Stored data
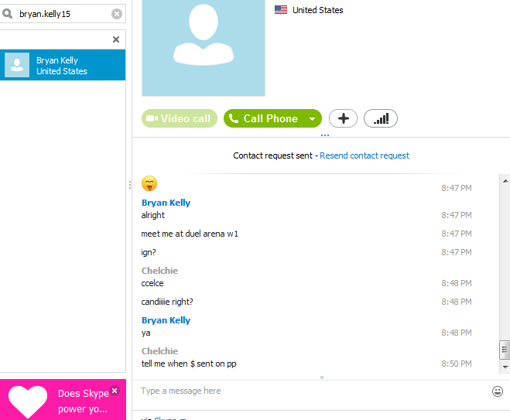Check call quality signal bars icon
510x420 pixels.
pyautogui.click(x=381, y=118)
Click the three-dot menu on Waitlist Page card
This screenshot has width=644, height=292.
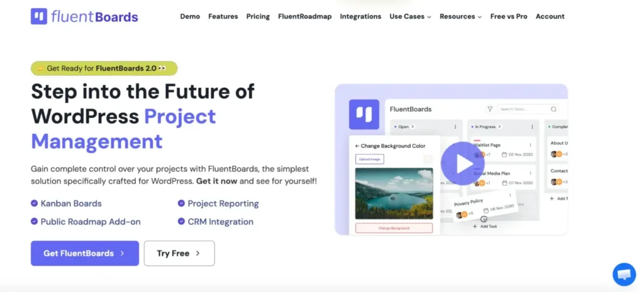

▶ _PROBLEM_
From the line that contains "Click the three-dot" through the last line of the entries, transcribe every line exactly, leaving out the pictures.

▶ _ANSWER TO THE EXERCISE_
Click the three-dot menu on Waitlist Page card
This screenshot has width=644, height=292.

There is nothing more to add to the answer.